* _Page extract_:
The climax came in 1892 when an expedition led by a
Senegalese mulatto, Colonel Alfred Amédée Dodds,
marched from Ouidah to Abomey with four thousand soldiers.
Following a series of battles in September and October, including
several that pitted Legionnaires against Abomey's Amazons. the
French reached the capital on November 17. King Behanzin had
already fled, so the French amused themselves by collecting
souvenirs including a white parasol decorated with human jawbones
that received a great deal of attention from the press. Behanzin
remained on the run until January 1894 when he was captured and
exiled to Martinique. The French finished the campaign with 81
dead, 436 wounded and about 2,000 other casualties due to
illness.
The 1892 French campaign in Dahomey affected European
attitudes about Africa. It seemed to confirm that even a
prosperous and well-organized state like Dahomey depended on
practices--human sacrifice, women soldiers--that scandalized
Victorian Europe. When the British launched the Third Anglo-Ashanti War in 1894, they
received help from newspaper correspondents who wrote
unconfirmable accounts of African cruelty and barbaric acts.
Since the only Europeans in a position to verify such reports
were soldiers, the public never heard anyone defend African
culture.

* _Your goal_:
Retype the passage on the French campaign in Dahomey word for word, starting at "The climax came" and ending at "four thousand soldiers.".

* _Material_:
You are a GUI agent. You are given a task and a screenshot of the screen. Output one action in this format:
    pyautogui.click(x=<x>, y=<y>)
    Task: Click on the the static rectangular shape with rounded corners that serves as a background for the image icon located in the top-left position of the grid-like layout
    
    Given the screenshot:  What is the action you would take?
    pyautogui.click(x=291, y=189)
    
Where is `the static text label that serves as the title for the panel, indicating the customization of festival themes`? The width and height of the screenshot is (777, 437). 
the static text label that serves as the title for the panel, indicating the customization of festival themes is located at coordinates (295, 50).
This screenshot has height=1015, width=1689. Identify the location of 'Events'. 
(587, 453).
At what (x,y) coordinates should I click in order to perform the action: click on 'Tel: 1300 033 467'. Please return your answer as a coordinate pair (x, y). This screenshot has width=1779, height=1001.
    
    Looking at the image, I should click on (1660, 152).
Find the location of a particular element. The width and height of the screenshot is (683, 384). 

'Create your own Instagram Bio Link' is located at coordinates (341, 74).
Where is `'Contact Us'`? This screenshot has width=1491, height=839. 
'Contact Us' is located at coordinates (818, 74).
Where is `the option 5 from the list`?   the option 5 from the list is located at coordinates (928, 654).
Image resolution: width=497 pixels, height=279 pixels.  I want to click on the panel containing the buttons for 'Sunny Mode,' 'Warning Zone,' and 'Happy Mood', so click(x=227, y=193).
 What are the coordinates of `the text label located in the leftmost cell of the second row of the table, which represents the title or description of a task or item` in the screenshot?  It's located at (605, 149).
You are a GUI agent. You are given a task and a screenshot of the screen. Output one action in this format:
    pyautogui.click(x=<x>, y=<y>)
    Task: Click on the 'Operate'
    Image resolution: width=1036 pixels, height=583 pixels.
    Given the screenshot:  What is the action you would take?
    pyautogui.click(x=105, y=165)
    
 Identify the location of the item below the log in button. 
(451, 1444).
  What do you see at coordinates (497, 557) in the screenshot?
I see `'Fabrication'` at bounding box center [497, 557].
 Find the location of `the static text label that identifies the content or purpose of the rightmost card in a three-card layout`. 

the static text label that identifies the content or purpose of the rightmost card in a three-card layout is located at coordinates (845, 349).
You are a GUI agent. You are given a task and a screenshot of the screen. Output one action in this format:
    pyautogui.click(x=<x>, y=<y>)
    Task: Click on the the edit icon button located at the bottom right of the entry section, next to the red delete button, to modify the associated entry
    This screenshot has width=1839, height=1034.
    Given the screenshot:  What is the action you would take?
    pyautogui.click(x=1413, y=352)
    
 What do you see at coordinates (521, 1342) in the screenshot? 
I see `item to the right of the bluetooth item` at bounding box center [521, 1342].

* _Task result_:
The climax came in 1892 when an expedition led by a
Senegalese mulatto, Colonel Alfred Amédée Dodds,
marched from Ouidah to Abomey with four thousand soldiers.